Identifying Premature Infants at Lowest Risk of Developing any ROP

Graham E. Quinn, MD, MSCE; Kelly C. Wade, MD, PhD, MSCE; Gui-shuang Ying, PhD; Agnieshka Baumritter, MS; Alice Gong, MD; Alex R. Kemper, MD, PhD
Children’s Hospital of Philadelphia, University of Pennsylvania
Philadelphia, PA


Introduction: According to current AAP guidelines, a subset of very premature infants unlikely to require treatment for severe ROP must undergo fundus examinations after hospital discharge/transfer. We identify characteristics that predict at-risk infants who will not develop ROP by hospital discharge/transfer.

Methods: Secondary analysis of ROP examination data from infants enrolled in the e-ROP study.(1) We characterized infants without ROP during eye examinations at a given postmenstrual age (PMA) (noROPvisit) and those without any ROP at all examinations prior to study endpoint or hospital discharge/transfer (noROPhistory).

Results: 1257 infants with BW <1251 grams underwent 4113 ROP study examinations between 31-47 weeks PMA including 1553 (38%) examinations that showed no ROPpresent. 456 (36%) of all infants demonstrated noROPhistory on examinations prior to study endpoint/discharge/transfer. Among 247 infants born at 27-33 week GA, 237 (96%) did not receive treatment for ROP and 122 (49%) had noROPhistory.
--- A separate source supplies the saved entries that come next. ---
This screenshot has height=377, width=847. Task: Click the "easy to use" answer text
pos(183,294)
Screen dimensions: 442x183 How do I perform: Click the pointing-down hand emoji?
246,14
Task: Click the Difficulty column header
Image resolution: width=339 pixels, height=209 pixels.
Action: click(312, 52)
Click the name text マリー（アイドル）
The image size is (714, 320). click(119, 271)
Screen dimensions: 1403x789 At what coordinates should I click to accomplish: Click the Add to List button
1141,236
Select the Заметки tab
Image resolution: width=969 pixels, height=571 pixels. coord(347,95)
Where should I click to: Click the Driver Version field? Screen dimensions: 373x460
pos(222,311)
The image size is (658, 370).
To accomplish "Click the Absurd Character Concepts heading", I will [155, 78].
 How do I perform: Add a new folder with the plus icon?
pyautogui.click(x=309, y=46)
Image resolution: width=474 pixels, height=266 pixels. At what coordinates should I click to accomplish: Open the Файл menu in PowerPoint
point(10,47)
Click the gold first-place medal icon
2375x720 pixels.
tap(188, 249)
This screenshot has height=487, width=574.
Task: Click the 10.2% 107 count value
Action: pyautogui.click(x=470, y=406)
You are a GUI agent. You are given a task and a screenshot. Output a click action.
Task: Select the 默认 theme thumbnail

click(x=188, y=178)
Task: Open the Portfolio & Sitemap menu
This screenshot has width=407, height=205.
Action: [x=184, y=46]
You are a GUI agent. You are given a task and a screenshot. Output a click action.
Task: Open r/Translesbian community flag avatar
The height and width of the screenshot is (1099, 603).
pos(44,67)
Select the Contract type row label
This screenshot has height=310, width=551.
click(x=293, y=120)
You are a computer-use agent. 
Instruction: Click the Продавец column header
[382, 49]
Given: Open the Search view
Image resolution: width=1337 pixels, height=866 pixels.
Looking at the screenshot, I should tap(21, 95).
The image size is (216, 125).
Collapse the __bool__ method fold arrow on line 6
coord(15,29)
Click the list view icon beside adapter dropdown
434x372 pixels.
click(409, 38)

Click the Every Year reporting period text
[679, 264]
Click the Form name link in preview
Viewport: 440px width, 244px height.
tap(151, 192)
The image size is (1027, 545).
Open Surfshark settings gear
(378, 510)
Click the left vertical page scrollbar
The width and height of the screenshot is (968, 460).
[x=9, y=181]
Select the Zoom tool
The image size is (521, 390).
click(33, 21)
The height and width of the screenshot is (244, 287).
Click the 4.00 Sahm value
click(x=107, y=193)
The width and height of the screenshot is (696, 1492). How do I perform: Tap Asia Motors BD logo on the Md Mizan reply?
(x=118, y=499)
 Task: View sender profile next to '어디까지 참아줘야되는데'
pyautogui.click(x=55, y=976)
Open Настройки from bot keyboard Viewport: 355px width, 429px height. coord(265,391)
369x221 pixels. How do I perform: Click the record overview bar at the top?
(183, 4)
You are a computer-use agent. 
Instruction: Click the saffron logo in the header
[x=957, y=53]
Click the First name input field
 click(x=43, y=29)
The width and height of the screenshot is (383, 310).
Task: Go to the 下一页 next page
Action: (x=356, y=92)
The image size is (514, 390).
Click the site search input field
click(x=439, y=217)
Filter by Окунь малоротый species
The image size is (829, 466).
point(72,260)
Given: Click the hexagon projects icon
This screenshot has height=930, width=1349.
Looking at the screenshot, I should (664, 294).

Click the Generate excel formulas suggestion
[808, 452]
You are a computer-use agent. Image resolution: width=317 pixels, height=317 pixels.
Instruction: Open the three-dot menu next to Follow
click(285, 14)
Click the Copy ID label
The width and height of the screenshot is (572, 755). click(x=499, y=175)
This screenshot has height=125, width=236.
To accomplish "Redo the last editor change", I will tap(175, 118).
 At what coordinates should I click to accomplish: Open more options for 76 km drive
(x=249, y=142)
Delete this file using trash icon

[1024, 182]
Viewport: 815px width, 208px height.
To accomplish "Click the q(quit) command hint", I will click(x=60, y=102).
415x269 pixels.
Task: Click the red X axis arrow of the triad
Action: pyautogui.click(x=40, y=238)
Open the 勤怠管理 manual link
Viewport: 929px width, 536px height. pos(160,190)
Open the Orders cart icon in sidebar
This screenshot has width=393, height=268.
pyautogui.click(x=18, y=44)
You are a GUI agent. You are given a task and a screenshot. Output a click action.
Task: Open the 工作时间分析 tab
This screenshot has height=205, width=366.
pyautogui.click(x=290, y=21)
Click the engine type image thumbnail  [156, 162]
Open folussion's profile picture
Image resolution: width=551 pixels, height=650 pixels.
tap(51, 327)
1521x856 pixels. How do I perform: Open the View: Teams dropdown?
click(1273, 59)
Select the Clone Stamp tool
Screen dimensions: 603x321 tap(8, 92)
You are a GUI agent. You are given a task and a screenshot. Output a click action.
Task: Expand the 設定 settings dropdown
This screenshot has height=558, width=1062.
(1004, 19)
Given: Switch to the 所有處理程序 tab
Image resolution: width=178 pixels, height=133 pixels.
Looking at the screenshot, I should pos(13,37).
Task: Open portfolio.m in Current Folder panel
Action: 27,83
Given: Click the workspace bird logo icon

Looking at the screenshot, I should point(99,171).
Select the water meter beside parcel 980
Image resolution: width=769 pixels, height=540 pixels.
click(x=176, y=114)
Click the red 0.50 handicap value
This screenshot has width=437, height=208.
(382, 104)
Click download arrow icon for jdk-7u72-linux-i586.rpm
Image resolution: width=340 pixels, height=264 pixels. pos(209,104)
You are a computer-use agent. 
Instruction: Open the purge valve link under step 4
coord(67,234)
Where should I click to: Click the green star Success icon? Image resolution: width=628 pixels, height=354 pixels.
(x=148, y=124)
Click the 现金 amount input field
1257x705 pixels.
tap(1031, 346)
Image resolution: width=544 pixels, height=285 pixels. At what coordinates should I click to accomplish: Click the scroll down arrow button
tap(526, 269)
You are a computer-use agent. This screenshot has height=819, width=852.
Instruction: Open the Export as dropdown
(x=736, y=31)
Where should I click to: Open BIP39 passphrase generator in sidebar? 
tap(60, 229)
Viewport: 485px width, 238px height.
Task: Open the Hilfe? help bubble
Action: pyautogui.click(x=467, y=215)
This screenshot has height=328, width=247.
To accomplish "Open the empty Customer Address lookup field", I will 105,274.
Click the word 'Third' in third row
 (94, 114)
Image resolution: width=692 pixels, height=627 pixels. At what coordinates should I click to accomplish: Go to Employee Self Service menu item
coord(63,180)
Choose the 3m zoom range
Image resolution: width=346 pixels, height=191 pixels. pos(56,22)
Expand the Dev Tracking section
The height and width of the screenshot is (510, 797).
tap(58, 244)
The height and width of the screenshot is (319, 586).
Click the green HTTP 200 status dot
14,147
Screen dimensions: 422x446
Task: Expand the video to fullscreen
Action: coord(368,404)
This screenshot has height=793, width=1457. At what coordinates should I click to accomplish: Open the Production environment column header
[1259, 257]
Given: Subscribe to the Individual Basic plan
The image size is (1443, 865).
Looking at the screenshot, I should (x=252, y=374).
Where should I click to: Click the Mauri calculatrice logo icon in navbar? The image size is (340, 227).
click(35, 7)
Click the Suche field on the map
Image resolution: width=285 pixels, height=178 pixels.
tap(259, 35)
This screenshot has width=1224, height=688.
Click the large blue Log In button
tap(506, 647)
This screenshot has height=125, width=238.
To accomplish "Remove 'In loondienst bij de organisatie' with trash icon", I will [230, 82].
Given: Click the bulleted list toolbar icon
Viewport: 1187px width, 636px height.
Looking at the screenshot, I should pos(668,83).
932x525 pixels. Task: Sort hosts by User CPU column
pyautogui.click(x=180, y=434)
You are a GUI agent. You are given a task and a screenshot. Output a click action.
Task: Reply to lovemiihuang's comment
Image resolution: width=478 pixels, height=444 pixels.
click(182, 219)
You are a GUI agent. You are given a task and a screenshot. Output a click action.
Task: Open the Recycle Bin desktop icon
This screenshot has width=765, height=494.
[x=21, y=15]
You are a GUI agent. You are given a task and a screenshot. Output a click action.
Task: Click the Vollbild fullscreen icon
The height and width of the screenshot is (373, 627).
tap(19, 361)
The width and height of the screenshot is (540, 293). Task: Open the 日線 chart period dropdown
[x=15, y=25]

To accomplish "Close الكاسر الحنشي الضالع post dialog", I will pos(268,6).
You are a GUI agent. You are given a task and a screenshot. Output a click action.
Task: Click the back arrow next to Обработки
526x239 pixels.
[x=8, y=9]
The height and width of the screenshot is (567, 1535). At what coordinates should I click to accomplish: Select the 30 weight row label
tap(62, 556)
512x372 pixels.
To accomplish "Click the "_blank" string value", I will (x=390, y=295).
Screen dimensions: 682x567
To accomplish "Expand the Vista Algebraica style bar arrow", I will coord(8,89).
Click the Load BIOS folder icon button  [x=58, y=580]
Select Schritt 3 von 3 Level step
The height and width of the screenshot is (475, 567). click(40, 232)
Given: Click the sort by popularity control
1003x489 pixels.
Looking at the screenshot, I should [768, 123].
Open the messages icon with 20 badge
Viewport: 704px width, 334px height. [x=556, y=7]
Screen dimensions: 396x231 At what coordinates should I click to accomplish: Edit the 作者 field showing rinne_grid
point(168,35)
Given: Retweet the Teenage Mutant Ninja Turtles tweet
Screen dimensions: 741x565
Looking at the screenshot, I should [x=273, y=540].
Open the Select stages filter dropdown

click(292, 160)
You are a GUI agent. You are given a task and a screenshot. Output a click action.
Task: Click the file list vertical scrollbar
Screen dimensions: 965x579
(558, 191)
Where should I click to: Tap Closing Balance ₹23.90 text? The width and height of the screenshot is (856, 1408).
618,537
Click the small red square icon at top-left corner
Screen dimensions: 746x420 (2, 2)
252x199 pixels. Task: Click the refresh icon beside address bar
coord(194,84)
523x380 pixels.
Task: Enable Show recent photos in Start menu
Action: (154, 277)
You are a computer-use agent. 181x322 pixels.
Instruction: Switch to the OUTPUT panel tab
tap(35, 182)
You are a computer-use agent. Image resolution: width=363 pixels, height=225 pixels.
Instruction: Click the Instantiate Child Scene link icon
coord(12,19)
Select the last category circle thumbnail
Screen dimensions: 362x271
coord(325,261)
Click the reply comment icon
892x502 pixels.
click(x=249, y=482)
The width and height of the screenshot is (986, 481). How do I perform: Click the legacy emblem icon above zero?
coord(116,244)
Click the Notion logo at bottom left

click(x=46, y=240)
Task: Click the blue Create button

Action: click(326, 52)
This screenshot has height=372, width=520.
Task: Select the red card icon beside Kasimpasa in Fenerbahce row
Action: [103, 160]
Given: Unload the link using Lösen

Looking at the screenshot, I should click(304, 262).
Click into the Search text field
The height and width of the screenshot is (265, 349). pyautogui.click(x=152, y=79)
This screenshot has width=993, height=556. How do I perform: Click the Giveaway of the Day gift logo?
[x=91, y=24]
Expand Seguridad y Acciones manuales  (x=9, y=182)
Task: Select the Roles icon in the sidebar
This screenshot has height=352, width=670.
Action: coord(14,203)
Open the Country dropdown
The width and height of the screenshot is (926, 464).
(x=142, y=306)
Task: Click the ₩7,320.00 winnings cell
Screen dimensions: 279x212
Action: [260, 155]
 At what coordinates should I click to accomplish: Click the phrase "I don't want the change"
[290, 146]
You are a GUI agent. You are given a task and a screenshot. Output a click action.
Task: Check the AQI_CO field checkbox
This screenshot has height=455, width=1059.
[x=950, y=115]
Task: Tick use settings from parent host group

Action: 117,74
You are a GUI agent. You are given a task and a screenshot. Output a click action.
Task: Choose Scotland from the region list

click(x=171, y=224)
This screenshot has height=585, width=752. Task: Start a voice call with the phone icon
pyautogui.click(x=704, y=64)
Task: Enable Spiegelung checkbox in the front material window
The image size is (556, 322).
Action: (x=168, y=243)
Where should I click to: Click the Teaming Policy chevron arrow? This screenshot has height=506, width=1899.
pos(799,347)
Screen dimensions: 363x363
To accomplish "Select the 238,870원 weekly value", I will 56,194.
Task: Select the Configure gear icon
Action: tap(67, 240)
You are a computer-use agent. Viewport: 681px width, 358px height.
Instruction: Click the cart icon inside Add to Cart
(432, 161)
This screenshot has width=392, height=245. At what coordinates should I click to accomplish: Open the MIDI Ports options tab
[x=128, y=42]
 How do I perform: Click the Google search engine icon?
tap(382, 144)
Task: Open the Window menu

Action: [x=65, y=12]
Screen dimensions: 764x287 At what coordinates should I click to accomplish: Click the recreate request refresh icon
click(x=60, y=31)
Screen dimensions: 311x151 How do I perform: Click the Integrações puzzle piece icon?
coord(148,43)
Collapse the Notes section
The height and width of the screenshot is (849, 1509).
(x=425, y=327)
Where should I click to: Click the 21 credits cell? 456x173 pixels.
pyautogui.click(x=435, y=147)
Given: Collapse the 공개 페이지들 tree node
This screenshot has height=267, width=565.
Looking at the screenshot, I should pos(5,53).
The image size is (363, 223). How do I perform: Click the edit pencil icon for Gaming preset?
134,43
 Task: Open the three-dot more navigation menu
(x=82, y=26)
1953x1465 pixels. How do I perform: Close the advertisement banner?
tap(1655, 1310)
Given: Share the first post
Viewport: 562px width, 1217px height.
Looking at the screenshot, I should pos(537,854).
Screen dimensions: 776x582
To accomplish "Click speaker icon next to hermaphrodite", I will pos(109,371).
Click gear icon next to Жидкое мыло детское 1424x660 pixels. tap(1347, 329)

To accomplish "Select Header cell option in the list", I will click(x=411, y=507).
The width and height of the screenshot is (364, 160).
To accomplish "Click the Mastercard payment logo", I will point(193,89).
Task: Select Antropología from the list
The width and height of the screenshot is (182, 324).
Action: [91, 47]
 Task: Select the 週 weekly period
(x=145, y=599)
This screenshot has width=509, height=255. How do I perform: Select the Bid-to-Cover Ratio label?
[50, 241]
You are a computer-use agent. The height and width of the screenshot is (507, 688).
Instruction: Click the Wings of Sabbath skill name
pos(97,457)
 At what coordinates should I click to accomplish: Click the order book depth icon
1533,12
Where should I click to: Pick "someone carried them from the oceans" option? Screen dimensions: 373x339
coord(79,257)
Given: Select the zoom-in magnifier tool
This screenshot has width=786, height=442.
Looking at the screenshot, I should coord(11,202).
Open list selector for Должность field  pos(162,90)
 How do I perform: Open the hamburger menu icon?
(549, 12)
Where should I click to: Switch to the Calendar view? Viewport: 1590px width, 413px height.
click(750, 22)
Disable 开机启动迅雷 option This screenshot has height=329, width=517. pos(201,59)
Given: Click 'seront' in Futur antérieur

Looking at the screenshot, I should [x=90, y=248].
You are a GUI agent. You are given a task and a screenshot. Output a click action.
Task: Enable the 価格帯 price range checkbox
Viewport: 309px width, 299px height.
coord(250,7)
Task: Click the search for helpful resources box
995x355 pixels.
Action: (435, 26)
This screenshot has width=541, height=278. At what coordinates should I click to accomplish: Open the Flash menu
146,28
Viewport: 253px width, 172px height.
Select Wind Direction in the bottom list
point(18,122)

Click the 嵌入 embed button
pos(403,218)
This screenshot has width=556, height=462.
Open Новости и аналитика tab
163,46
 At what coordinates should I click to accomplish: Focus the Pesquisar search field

No infant with noROPhistory by >37 weeks PMA underwent treatment for ROP. In multivariable analysis, larger BW (>750g) and older GA (>28 weeks) both demonstrated more than 4-fold increased odds of noROPhistory (p<0.01).

Discussion: Absence of ROP on hospital examination in older PMA infants can further identify infants at lowest risk of developing severe ROP and potentially risk adjust the need for ongoing examinations.

Conclusion: Efforts to determine which infants will not develop ROP in a larger sample could provide insight into ways to minimize low-yield eye examinations, thereby reducing the burden for infants and families after the infant is discharged, and allowing focus of scarce resources on high risk infants.

References: 1) Quinn GE, Ying GS, Daniel E, Hildebrand PH, Ells A, Baumritter A, Kemper AR, Schron E, Wade K, for the e-ROP Cooperative Group. Validity of a Telemedicine System for the Evaluation of Acute-Phase Retinopathy of Prematurity. JAMA OPHTHALMOLOGY 132:1178-84, 2014.